Gesanglich wird durchwegs eine solide Leistung geboten. Dmitry Egorov in der Titelpartie punktet mit einer beweglichen Counterstimme und einem glaubhaften Spiel. Susana Schnell gibt eine trashige Tussi-Cleopatra im silbernen Glitzerfummel und turbierter Frisur (Kostüme: Adriane Westerbarkey). Ihr zur Seite steht Franziska Gündert als Nirena, die sich ebenso gerne im Glitzerkleid präsentiert. Matthew Shaw verkörpert den hinterhältigen und unsympathischen Ptolemäus, für den alles nur ein Jux zu sein scheint. Er treibt seine Spässe mit Cornelia (Silvia Regazzo), deren Ehemann er auf dem Gewissen hat. Selbst seinen treuen Diener Achillas (Alejandro Lárraga Schleske) führt er kaltblütig hinters Licht.
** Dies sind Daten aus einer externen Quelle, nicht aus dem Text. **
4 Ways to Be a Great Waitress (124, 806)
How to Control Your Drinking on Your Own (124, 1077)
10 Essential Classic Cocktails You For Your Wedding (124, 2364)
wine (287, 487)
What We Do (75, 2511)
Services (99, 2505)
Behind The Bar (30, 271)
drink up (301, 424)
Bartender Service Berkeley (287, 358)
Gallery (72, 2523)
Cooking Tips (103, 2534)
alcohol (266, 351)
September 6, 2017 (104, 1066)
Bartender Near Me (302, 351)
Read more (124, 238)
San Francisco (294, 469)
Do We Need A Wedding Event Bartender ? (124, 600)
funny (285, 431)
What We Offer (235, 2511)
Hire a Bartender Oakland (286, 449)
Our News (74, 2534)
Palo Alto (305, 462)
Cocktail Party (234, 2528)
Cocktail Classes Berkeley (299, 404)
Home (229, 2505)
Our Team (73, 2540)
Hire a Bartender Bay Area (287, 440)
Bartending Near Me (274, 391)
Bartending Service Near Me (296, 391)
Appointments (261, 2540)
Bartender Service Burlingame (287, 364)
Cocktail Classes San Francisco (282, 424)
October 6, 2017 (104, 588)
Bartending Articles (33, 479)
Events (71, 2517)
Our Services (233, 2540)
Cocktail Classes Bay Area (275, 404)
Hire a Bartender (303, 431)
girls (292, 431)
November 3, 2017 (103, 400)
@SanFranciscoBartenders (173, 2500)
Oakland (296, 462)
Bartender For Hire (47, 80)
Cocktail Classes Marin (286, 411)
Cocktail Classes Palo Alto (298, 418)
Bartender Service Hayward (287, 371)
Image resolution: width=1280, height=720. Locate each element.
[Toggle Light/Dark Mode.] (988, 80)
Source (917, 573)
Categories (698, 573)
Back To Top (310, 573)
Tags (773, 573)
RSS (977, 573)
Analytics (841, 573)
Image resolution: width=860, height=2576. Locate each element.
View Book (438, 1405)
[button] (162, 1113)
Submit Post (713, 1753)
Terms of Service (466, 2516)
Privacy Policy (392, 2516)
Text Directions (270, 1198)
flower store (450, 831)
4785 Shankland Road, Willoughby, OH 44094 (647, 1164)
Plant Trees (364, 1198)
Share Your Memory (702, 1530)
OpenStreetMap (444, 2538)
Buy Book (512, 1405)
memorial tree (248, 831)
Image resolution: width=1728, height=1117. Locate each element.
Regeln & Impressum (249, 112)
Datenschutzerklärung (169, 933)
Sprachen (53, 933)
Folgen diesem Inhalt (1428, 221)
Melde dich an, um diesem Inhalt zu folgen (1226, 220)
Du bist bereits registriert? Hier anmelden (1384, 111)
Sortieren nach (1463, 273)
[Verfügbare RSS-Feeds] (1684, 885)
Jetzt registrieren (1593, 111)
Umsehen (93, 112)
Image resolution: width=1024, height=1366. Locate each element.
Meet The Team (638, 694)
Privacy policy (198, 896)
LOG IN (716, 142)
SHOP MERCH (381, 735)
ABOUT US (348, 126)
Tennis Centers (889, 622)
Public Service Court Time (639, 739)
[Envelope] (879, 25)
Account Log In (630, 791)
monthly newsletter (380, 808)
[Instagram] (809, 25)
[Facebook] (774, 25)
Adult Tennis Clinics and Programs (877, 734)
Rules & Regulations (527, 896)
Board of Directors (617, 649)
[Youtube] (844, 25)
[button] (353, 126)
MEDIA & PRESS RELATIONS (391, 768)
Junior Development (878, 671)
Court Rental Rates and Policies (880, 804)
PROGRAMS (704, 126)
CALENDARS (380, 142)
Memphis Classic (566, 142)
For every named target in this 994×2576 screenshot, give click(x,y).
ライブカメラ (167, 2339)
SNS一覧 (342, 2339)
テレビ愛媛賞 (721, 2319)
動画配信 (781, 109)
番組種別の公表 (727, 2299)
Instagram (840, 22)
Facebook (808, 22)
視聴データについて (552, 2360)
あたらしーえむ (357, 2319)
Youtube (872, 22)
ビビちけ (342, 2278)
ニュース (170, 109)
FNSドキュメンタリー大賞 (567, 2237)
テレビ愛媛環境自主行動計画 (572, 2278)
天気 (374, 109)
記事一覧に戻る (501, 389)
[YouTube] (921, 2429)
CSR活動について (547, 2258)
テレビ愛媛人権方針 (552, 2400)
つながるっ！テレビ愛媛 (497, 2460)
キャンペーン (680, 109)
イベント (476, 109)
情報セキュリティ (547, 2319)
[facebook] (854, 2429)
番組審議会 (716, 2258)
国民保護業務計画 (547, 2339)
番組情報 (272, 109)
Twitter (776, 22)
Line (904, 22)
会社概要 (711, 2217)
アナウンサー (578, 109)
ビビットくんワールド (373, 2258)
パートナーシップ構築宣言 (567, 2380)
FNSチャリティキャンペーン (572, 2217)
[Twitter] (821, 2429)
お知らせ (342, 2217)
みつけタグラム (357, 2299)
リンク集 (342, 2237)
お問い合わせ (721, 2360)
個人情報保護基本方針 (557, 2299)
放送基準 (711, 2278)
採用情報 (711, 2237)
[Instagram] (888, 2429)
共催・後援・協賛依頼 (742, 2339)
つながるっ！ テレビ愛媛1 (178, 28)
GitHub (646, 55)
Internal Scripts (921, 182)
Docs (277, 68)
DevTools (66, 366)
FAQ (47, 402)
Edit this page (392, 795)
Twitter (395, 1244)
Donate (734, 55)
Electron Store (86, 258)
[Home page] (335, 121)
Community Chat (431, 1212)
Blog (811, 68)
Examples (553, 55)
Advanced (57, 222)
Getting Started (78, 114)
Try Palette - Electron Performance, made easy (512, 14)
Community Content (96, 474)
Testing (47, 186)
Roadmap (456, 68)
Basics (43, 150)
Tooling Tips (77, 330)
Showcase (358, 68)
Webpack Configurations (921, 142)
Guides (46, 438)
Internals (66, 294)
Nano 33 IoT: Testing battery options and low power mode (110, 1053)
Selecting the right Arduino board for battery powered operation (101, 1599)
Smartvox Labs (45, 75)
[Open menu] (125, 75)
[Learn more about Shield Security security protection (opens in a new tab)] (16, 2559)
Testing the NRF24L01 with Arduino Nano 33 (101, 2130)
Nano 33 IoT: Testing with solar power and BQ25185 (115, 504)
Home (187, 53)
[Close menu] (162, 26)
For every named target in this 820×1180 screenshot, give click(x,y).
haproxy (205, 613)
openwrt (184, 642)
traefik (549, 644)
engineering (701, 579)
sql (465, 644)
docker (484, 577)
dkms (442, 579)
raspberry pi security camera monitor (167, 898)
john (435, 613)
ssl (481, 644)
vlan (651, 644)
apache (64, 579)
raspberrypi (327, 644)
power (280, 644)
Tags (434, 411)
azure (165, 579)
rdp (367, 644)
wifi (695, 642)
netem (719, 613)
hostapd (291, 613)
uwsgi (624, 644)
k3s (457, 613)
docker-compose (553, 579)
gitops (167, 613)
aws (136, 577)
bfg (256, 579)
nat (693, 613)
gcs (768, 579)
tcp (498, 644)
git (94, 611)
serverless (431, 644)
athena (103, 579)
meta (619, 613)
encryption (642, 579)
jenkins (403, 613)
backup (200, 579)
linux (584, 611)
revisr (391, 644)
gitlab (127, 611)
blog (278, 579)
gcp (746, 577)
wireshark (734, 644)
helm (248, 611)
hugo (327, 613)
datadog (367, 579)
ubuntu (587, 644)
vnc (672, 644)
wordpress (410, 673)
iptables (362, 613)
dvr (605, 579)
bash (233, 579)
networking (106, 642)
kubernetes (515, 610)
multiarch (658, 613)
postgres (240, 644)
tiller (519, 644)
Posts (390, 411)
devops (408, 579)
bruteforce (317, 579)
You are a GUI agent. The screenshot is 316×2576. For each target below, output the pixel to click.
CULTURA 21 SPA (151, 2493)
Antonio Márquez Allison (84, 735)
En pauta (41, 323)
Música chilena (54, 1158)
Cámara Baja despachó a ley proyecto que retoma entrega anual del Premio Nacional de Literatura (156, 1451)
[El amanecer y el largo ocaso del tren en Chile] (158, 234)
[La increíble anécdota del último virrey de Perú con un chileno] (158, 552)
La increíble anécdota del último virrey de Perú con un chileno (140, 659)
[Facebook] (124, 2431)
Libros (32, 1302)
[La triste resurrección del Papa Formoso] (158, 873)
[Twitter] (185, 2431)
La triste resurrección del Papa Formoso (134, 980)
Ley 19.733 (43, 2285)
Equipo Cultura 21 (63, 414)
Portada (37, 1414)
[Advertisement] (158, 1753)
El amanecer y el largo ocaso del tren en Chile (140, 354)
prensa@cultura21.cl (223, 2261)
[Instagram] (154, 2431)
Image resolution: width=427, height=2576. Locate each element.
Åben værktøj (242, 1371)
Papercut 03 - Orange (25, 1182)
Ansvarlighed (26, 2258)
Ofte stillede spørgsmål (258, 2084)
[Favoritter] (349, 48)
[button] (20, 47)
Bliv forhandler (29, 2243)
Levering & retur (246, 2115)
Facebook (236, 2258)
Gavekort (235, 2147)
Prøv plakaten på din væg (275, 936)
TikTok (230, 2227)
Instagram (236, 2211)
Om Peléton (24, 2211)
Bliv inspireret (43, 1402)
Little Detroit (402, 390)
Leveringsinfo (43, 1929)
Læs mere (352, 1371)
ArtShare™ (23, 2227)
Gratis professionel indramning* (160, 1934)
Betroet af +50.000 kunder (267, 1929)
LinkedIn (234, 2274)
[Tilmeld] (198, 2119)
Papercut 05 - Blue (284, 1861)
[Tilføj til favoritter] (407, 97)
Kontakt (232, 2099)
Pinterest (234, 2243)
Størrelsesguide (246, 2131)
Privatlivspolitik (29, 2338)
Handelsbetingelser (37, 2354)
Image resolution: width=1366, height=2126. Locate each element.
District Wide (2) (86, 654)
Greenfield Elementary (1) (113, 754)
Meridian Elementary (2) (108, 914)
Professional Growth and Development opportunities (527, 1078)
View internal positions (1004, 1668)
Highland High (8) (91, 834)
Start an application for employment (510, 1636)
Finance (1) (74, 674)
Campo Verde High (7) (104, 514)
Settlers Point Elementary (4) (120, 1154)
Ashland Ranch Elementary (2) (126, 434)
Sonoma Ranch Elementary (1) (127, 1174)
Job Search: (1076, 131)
Das Philharmonische Orchester Freiburg unter der Leitung von Egon Mihajlović vermag leider nicht vollständig zu überzeugen. Insbesondere die Blechblasinstrumente haben Intonationsprobleme, die man in den Proben hätte bereinigen müssen.

Nachdem schliesslich der Tyrann Ptolemäus zur Strecke gebracht worden ist, zerbrechen die vorher undurchdringbar gedachten Wände und geben den Blick in gleissendes Licht (die Freiheit?) frei. Kriechend auf allen vieren, schwach und erschöpft verlassen die Überlebenden den Bühnenraum. Der Kreislauf beginnt von Neuem: Eine andere Truppe setzt sich auf die Wartebank hinter der Scheibe, zieht Nummern und betritt den Raum … Die ‚Geschichte‘ wiederholt sich, die Menschheit bleibt gleich.